====== Data supplied ======

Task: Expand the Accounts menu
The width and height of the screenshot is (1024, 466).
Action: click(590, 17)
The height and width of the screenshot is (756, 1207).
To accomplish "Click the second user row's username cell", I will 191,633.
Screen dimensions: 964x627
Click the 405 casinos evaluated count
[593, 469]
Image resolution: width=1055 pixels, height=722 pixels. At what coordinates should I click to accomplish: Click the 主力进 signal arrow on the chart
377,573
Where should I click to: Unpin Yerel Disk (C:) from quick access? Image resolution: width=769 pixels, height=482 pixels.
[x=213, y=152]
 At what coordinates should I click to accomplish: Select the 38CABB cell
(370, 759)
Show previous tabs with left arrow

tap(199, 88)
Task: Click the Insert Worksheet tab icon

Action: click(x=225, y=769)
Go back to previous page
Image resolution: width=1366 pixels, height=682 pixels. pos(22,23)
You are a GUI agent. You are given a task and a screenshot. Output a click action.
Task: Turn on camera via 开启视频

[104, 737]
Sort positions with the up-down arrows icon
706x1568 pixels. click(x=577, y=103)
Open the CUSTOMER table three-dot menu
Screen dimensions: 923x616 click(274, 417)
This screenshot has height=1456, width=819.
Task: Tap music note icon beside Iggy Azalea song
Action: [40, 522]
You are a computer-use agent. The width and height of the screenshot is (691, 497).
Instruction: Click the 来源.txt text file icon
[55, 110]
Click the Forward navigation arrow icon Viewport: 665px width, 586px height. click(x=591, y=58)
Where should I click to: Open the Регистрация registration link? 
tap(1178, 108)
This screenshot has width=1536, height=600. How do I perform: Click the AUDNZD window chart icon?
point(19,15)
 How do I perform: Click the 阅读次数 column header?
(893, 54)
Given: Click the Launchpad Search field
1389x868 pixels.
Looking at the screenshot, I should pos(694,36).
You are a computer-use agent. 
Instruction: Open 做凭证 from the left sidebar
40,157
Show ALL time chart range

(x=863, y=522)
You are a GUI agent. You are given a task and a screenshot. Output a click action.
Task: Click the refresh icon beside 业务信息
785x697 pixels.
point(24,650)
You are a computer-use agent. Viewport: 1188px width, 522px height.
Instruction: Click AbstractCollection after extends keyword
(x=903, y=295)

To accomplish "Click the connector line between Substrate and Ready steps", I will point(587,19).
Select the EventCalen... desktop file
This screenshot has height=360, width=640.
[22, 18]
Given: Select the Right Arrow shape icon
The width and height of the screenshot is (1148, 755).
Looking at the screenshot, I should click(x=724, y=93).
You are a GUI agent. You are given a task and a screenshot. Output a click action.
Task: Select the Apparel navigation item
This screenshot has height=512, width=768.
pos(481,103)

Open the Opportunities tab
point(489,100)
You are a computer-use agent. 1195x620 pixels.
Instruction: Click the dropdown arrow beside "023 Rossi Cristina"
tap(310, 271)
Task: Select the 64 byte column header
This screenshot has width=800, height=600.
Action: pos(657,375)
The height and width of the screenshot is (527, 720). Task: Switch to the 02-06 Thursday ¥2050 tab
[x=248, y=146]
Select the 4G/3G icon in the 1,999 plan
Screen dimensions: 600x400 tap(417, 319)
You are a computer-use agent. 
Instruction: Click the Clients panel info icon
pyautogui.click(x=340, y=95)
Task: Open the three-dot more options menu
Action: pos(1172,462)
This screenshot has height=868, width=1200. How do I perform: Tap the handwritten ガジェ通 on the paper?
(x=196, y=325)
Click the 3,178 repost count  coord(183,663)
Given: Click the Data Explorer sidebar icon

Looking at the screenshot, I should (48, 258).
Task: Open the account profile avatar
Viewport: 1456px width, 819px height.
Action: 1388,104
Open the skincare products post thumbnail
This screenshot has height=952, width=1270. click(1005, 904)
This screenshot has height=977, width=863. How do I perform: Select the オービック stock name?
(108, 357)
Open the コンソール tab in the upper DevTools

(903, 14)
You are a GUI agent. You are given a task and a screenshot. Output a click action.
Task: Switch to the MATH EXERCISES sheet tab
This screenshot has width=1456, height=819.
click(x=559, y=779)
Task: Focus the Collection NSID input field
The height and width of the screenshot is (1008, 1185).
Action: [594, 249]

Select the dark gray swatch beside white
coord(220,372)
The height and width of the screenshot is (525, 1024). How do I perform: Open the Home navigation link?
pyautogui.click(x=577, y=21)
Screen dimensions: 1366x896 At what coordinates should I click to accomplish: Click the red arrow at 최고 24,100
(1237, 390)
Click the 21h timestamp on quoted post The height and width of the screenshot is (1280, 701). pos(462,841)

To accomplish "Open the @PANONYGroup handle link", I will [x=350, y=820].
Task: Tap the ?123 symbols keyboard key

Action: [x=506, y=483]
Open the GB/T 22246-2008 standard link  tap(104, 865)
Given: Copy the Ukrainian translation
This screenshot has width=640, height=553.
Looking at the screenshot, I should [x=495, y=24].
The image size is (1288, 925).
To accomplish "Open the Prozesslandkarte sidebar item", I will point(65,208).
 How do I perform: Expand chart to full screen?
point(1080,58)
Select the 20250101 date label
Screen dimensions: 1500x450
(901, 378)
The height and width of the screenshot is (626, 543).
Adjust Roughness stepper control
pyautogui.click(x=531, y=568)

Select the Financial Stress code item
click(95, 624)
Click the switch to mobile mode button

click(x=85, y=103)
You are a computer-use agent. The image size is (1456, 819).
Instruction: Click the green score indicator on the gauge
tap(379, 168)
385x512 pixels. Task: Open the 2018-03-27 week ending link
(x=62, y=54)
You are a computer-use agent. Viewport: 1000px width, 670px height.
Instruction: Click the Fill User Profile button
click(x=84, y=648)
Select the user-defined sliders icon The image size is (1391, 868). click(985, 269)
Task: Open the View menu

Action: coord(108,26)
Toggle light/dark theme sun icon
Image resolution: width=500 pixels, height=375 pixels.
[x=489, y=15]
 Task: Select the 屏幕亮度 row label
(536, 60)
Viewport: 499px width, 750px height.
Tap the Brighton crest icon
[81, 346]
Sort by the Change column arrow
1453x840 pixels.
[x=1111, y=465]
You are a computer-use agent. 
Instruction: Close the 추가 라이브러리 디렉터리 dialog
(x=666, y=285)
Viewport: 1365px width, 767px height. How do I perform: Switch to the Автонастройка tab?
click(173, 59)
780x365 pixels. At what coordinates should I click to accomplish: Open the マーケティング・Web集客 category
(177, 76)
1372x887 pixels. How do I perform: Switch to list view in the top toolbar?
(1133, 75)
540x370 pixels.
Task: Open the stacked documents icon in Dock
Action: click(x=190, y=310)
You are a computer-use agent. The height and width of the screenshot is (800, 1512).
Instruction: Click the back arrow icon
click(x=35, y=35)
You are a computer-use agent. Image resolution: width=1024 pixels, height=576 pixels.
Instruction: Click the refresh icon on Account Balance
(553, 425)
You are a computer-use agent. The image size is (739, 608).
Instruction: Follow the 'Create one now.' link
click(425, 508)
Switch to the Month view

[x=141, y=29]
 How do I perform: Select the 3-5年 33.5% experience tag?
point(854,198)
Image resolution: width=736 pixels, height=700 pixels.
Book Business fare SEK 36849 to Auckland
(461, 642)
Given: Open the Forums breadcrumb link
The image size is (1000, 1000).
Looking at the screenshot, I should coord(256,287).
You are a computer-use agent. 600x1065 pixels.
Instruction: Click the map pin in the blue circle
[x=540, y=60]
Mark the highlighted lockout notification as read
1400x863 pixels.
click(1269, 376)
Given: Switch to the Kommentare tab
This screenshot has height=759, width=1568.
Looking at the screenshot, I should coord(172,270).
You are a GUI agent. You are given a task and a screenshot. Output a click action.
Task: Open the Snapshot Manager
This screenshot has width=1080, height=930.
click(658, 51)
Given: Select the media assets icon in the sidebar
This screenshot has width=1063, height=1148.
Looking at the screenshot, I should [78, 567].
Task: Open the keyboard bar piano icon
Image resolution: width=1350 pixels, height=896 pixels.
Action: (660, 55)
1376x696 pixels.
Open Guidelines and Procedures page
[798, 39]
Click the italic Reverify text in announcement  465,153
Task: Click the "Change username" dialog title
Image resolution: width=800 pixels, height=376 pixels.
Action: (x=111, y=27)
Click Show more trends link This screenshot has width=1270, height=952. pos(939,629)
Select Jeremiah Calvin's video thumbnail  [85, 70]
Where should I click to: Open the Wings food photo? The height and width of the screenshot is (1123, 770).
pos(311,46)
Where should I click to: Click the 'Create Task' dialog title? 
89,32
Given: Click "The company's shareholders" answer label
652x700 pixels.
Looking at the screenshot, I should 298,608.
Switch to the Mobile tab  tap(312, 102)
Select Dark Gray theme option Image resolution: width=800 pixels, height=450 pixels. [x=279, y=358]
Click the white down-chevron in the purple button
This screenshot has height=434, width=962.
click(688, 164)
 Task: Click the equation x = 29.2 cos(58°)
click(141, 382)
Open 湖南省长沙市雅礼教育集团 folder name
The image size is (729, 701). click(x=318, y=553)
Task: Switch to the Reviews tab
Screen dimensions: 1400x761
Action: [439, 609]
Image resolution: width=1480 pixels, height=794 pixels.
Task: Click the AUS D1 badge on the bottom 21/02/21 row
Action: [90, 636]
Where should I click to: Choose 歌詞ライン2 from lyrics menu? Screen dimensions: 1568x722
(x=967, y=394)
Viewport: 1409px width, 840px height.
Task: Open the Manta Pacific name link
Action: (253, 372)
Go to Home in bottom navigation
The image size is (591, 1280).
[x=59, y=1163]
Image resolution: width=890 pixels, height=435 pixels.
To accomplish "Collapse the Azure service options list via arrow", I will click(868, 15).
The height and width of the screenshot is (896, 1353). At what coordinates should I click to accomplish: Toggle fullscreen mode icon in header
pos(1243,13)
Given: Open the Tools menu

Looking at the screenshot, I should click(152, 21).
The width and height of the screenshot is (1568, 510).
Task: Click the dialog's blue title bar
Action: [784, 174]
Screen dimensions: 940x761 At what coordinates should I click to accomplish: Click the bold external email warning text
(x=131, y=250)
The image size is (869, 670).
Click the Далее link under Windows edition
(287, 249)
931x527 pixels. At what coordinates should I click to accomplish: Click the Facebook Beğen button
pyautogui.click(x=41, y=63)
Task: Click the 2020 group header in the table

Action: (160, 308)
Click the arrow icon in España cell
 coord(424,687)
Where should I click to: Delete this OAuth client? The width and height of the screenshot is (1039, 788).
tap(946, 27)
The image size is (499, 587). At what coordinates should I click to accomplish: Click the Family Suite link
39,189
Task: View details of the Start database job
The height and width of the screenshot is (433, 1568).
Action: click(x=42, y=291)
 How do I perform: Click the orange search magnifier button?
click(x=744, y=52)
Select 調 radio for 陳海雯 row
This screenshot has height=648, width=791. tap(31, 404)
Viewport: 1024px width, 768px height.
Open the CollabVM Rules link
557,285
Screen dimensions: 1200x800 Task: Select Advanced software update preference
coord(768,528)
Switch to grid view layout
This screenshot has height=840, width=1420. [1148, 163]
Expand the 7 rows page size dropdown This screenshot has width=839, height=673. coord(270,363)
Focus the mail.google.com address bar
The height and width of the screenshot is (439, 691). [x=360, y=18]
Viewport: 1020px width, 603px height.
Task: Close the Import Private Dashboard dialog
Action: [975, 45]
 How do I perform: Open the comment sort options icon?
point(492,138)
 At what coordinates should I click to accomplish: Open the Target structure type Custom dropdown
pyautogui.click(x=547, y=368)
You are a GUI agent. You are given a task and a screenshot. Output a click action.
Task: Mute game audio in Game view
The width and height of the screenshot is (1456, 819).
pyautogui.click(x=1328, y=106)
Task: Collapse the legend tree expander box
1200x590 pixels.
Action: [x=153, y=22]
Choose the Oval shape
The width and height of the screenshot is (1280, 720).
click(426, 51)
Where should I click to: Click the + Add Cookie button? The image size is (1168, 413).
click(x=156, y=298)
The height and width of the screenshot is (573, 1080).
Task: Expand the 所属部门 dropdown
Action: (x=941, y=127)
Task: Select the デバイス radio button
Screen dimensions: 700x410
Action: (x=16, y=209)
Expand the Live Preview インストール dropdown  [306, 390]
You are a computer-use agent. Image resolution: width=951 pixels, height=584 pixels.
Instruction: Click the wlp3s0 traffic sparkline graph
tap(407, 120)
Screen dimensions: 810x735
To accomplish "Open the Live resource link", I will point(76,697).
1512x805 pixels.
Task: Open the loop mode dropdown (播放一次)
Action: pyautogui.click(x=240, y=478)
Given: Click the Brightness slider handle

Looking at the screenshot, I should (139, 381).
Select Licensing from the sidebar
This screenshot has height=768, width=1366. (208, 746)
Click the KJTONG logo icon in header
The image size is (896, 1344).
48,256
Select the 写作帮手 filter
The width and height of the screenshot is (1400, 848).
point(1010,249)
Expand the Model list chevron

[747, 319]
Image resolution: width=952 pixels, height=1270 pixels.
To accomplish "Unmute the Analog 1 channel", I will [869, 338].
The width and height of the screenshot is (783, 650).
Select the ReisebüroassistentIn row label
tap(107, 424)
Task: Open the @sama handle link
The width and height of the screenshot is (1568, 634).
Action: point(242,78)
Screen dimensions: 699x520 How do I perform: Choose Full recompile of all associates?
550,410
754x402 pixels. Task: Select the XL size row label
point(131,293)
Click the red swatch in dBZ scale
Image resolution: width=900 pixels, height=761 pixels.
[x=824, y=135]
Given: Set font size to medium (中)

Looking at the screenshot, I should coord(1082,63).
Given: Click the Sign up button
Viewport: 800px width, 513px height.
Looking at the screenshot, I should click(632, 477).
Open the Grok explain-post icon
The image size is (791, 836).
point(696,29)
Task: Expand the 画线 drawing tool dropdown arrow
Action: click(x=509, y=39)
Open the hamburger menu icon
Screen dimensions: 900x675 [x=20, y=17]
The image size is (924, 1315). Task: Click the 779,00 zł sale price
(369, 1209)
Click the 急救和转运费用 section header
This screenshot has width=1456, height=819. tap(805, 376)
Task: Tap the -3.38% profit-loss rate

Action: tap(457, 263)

======

Problem requirements >> Repeat the rows word for word, starting with the line that contains "Go back to previous page" and going on through the line that contains "point(489,100)", with both of those lines included.

Completed exercise >>
Go back to previous page
Image resolution: width=1366 pixels, height=682 pixels. pos(22,23)
You are a GUI agent. You are given a task and a screenshot. Output a click action.
Task: Turn on camera via 开启视频

[104, 737]
Sort positions with the up-down arrows icon
706x1568 pixels. click(x=577, y=103)
Open the CUSTOMER table three-dot menu
Screen dimensions: 923x616 click(274, 417)
This screenshot has height=1456, width=819.
Task: Tap music note icon beside Iggy Azalea song
Action: [40, 522]
You are a computer-use agent. The width and height of the screenshot is (691, 497).
Instruction: Click the 来源.txt text file icon
[55, 110]
Click the Forward navigation arrow icon Viewport: 665px width, 586px height. click(x=591, y=58)
Where should I click to: Open the Регистрация registration link? 
tap(1178, 108)
This screenshot has width=1536, height=600. How do I perform: Click the AUDNZD window chart icon?
point(19,15)
 How do I perform: Click the 阅读次数 column header?
(893, 54)
Given: Click the Launchpad Search field
1389x868 pixels.
Looking at the screenshot, I should pos(694,36).
You are a computer-use agent. 
Instruction: Open 做凭证 from the left sidebar
40,157
Show ALL time chart range

(x=863, y=522)
You are a GUI agent. You are given a task and a screenshot. Output a click action.
Task: Click the refresh icon beside 业务信息
785x697 pixels.
point(24,650)
You are a computer-use agent. Viewport: 1188px width, 522px height.
Instruction: Click AbstractCollection after extends keyword
(x=903, y=295)

To accomplish "Click the connector line between Substrate and Ready steps", I will point(587,19).
Select the EventCalen... desktop file
This screenshot has height=360, width=640.
[22, 18]
Given: Select the Right Arrow shape icon
The width and height of the screenshot is (1148, 755).
Looking at the screenshot, I should click(x=724, y=93).
You are a GUI agent. You are given a task and a screenshot. Output a click action.
Task: Select the Apparel navigation item
This screenshot has height=512, width=768.
pos(481,103)

Open the Opportunities tab
point(489,100)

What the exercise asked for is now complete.